Cuando contaba algo así como cinco años de edad, solía imaginar la clase de individuo que sería al llegar al tercer decenio.
Veía a quienes por entonces tenían 30 y difícil me resultaba el pensarme a mí en semejante situación tan… tan bochornosa.
Dentro de mi estereotipada y pueril imaginación el hombre de 30 llevaba una chaqueta de pana con dos parches ubicados en la zona posterior de sendas mangas; si hacía frío lo anterior iba acompañado de un chaleco de rombos tipo “Shetland” y quizá de una corbata Hermes; su cabeza comenzaba ya a enseñar los primeros asomos de alopecia; mientras que la prominencia de su vientre en crescendo.
Al lado de las anteriores desventajas estaban, por supuesto, aquellas bondades que imaginaba consigo traería el solaz propio de la madurez y los años no desperdiciados. Fama, fortuna y tranquilidad. Un empleo deseable. Aquella adormecedora confortabilidad propia de la vida hogareña: Una casa, conducir automóviles, una esposa… quizá un perro, y una chimenea.

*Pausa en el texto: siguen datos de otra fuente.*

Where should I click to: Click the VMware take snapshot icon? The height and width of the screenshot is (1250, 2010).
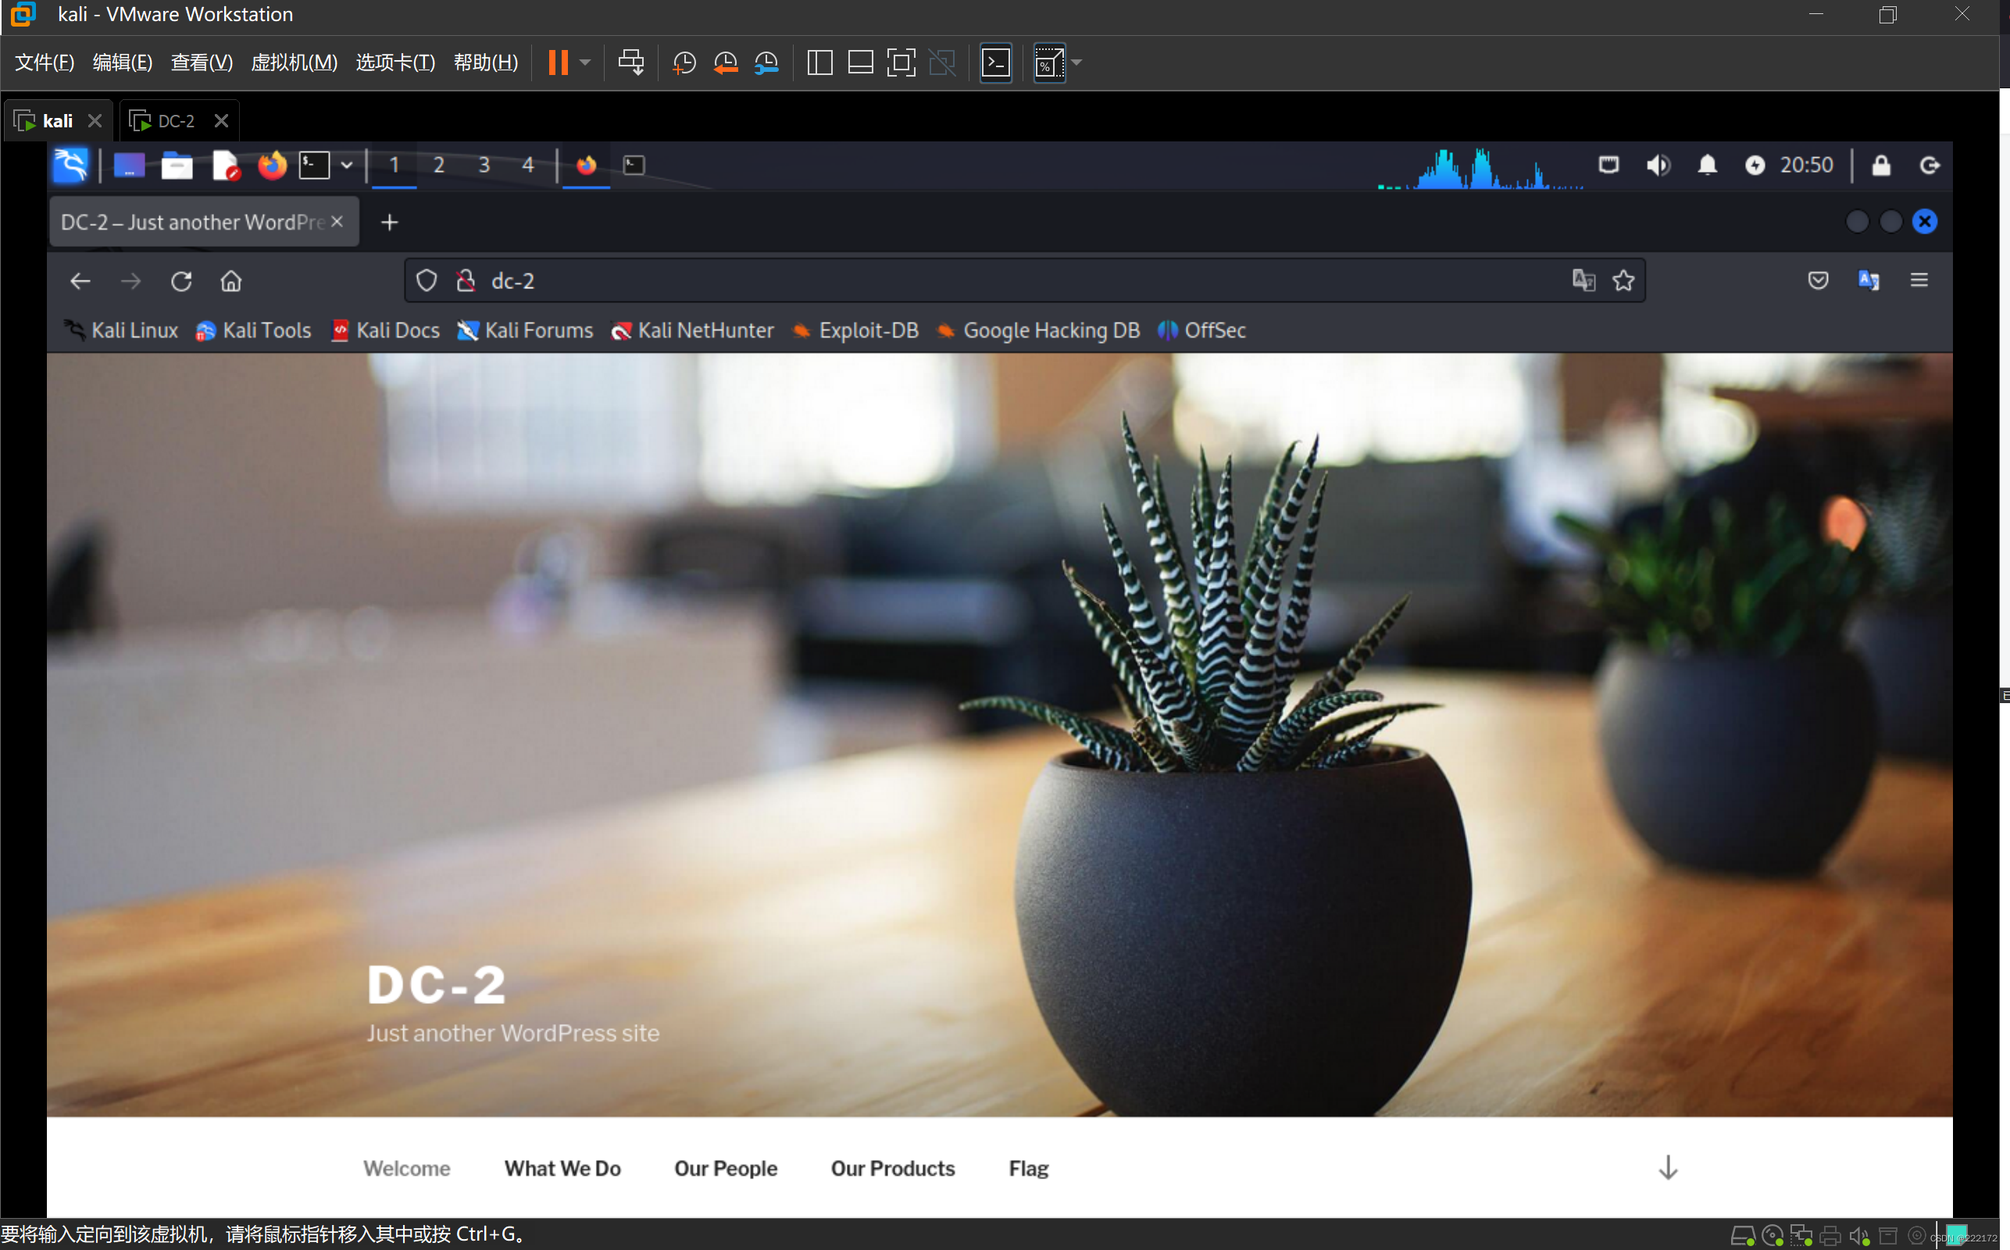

Yo tenía la inobjetable certeza de estar destinado a convertirme en un hombre adinerado, en un personaje afamado, en alguien célebre, en alguien sonriente.
Creía –estaba seguro– que como Paul McCartney a mis 30 ya habría ganado algún lugar en la historia universal con una banda de rock, o que al igual que Luis Carlos Galán Sarmiento, ya tendría un ministerio para mostrar en mi haber, o algún buen libro de mi autoría inundando los estantes de librerías, aquí y allá.
Hoy veo desde el espejo retrovisor hacia los años que se fueron y me cuesta creer que ya hay tres décadas que sumar a mi aburrida biografía.
Leo la sección Hace 25 años de El Tiempo y no puedo digerir el que hace 25 fuera 1982.
Conozco mujeres nacidas en 1990 y me resisto a pensar que alguien cuyo advenimiento al planeta haya sido tan, tan reciente, pueda ya estar a las puertas de exhibir una mayoría de edad venidera.
Nadie me dijo, o mejor, a nadie quise oír cuando me dijo cuán rápido se iban los días.
Nunca imaginé que yo no fuera Paul McCartney o Luis Carlos Galán.
Nunca sospeché que ahora, a escasos días de sumar un año más a mis ya pesados 30, no tendría esposa, ni casa propia, ni perro, ni vida de hogar, ni alopecia, ni saco de rombos, ni fortuna, ni conduciría autos.
Me consuela no ser yuppie. Me consuela seguir oyendo la misma música que me acompañaba cuando tenía 15, e incluso antes. Me gusta no sentirme obligado a vestirme en Arturo Calle, Carlos Nieto o Shetland. Me alegra, de alguna forma, resistirme a ser algo parecido a aquello que llaman mauro. Me tranquiliza no estar condicionado por un horario de trabajo en oficina. Me halaga cuando alguien, por diplomacia, sinceridad, compasión o bondad suele decirme una vez le hago saber mi edad, que no la revelo.
Pero, más que lo anterior, me inquieta como nada el pensar que la cuenta regresiva hacia los 40 va en descenso, y que así la vida se me irá, como hasta ahora se me ha ido.